Humidity, just like the consistent moisture, is also important to keep your leaves consistently green and prevent browning tips.
As I always say, there are LOTS of ways to fertilize plants. Unless you are extremely over-fertilizing your plant, there isn't necessarily a wrong way to do this. I currently use Fox Farm's Grow Big Liquid Fertilizer and I fertilize every 2 weeks when I water my plants, starting around the end of February through October. I honestly probably only fertilize once or twice in winter because the plant isn't as active! I use about 1/2 to 3/4 the recommended amount of fertilizer because I would rather under-fertilize than over-fertilize my plants. Based on the below info from Fox Farm it looks like I could increase my fertilizing a bit if needed!

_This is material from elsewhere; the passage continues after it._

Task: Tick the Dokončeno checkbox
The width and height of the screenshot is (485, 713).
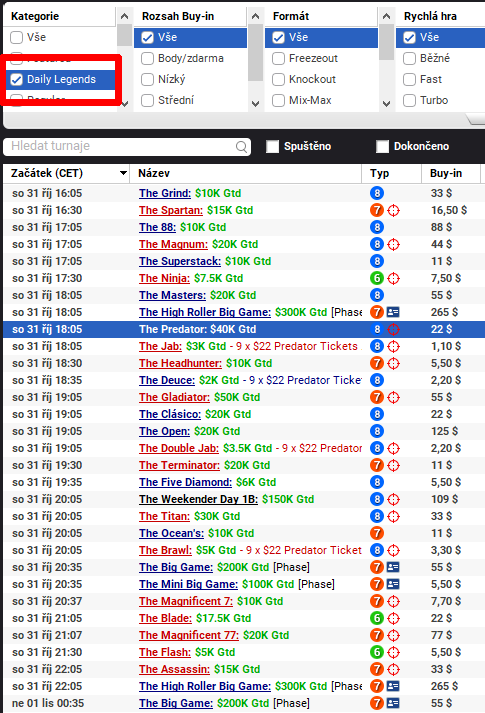Action: [x=382, y=146]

University of Wisconsin- Madison recommends the following: "Boston fern does best in rich soil or with regular fertilization (liquid or slow release houseplant fertilizer at half strength) every 4-6 weeks when actively growing; the amount should be cut back a lot in winter."
There are MANY ways to fertilize and it is completely up to you! There are tons of products out there you can try but an overall rule of thumb for houseplants is that it is best to under-fertilize, rather than over-fertilize. Always use the recommended amount, or less, when applying your fertilizer to houseplants.
Best way to propagate is dividing when the plant is more mature or big enough to divide.
Part of the Lomariopsidaceae family.
Native to South America, Mexico, Florida, and West Indies.
The Boston Fern can frow upwards of 7 ft.
The leaves on the Boston Fern are called fronds with leaflets on the stem.
Fronds contain spores instead of seeds that form on the underside of the leaflets
The bottom fronds commonly brown and can be cut at the base of the plant. This can encourage new growth.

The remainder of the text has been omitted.